Ralph R. Reiland: Trade war's opening barrage

| Sunday, April 1, 2018, 9:00 p.m.
A container ship is docked at the Yangshan port in Shanghai last month. China's Commerce Ministry called on Washington to discard planned tariffs, which it warned might set off a chain reaction that could disrupt global trade, and said Beijing will 'fight to the end.' (AP Photo)
A container ship is docked at the Yangshan port in Shanghai last month. China's Commerce Ministry called on Washington to discard planned tariffs, which it warned might set off a chain reaction that could disrupt global trade, and said Beijing will 'fight to the end.' (AP Photo)

One day after he proposed new tariffs on imports of steel and aluminum of 25 percent and 10 percent, respectively — duties designed to protect U.S. producers, strengthen national security and safeguard U.S. manufacturing jobs — President Trump portrayed his tariff plan as basically simple in terms of vision, strategy and consequences, saying “trade wars are good, and easy to win.”

Left unsaid was the likely problem of U.S. job losses due to retaliatory tariffs against U.S. exports — more U.S. jobs being destroyed than saved due to price hikes on American goods directly caused by cost-hiking tariffs.

“When a country (USA) is losing many billions of dollars on trade with virtually every country it does business with, trade wars are good, and easy to win,” Trump tweeted. “Example, when we are down $100 billion with a certain country and they get cute, don't trade anymore — we win big. It's easy.”

Wall Street and the nation's investors don't appear to agree that it's that simple and easy, or so certainly a winning strategy, to impose billions of dollars in new duties on imports, as demonstrated by recent, abrupt stock selloffs that produced the nation's worst week for equities in more than two years.

Concerns about a trade war rocked Wall Street, causing the Dow to shed more than 1,100 points in two days.

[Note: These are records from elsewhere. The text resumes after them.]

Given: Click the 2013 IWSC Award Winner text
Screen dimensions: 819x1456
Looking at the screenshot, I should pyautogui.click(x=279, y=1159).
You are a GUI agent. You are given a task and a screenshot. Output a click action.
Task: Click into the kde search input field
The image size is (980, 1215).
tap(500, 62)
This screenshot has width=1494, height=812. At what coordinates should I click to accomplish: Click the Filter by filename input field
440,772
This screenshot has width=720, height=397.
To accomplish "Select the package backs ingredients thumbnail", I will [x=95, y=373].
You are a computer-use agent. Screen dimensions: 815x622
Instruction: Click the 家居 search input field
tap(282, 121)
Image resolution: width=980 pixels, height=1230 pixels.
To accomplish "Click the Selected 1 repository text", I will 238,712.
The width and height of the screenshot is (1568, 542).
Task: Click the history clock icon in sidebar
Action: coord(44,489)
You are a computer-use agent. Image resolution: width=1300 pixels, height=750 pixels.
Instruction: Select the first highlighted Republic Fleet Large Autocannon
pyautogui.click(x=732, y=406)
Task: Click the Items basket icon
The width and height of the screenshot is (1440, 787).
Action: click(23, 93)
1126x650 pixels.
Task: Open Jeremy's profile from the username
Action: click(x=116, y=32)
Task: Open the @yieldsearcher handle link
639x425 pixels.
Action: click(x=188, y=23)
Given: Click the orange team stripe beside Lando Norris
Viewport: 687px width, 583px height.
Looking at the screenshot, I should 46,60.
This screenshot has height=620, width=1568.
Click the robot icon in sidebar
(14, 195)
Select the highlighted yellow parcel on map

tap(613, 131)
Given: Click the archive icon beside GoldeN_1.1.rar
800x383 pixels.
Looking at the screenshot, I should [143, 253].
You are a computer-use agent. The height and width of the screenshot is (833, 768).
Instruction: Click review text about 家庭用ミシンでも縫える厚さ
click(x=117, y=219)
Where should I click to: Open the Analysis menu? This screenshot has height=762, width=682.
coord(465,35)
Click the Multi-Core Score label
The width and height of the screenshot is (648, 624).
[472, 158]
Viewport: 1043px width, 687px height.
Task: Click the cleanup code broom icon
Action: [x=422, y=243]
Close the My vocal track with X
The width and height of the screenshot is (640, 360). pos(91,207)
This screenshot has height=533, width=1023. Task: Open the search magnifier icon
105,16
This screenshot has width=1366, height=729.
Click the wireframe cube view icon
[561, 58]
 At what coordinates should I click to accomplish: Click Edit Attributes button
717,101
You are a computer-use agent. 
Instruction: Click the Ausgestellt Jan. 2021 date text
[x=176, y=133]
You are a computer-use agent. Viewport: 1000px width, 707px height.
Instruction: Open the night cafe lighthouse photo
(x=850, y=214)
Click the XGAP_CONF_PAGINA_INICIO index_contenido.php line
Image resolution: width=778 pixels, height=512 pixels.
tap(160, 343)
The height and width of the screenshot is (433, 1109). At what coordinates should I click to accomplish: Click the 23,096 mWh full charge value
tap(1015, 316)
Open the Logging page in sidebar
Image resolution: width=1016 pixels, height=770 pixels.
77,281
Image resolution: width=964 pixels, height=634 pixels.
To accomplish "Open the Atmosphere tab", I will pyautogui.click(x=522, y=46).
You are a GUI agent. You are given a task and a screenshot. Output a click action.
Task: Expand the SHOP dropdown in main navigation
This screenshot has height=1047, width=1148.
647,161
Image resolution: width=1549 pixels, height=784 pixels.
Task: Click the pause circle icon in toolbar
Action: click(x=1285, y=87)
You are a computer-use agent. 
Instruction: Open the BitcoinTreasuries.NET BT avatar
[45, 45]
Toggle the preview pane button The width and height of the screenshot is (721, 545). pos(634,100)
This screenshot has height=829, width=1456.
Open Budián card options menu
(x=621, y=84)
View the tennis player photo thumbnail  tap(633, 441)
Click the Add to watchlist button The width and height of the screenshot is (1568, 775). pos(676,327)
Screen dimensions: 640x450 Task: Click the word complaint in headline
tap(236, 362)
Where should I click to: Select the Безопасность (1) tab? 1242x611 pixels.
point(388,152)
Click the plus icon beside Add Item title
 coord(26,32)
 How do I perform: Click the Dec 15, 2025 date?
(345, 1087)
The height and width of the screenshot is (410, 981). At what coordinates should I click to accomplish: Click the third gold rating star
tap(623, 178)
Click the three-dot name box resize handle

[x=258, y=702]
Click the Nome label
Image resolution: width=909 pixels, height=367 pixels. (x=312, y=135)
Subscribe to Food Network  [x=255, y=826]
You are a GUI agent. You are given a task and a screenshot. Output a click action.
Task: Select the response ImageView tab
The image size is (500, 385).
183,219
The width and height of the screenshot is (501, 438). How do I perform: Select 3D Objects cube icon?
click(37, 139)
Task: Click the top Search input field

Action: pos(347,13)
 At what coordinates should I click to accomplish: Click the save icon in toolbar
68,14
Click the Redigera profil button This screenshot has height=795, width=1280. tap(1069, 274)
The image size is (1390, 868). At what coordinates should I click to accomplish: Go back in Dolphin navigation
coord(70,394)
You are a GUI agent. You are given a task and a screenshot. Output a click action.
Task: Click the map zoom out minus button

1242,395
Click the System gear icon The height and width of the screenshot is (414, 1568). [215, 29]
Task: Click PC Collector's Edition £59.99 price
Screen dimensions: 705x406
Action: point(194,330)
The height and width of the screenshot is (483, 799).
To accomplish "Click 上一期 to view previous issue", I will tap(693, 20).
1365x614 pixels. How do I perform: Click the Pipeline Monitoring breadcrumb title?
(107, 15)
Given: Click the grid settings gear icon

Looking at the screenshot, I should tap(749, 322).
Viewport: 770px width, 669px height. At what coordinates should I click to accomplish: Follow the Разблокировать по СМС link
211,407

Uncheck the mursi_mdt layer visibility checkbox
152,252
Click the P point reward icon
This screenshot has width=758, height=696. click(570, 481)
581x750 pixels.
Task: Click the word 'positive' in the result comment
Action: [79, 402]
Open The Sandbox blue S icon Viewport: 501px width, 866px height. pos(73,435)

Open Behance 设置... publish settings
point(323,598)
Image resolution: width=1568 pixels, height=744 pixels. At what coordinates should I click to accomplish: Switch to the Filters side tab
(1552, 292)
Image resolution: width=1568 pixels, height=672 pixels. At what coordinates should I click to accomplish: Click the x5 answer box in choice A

Trump further rattled investors by announcing plans to impose tariffs on an estimated $50 billion of Chinese imports, in retaliation for alleged Chinese theft of U.S. intellectual property.

Declaring it “will not recoil from a trade war,” China announced a retaliatory plan against Trump's proposed aluminum and steel import tariffs by putting forward tit-for-tat tariffs of its own that target U.S. exports to China.

On its website, China's commerce ministry posted a list of 128 U.S. export products targeted for new Chinese tariffs ranging from 15 percent to 25 percent, including wine, pork, soybeans, fruit, nuts, ginseng, ethanol, steel pipes and recycled aluminum goods.

“We are looking at all options,” stated Cui Tiankai, China's ambassador to the United States, perhaps signaling that China, America's largest creditor with more than $1 trillion of Treasury bonds, could ease its purchases of U.S. bonds in response to U.S. tariffs.

Similarly, the European Union, faced with tariffs on its steel and aluminum exports to the U.S., issued a 10-page listing of U.S. exports it's targeting for tariffs, including automobiles, paper products, wine, shoes, whiskey, blue jeans and an array of agricultural products, including tobacco and rice.

European Commission President Jean-Claude Juncker pointedly added, “We will put tariffs on Harley-Davidson, on bourbon.”

Bourbon is a key product of Kentucky, home state of Senate Majority Leader Mitch McConnell.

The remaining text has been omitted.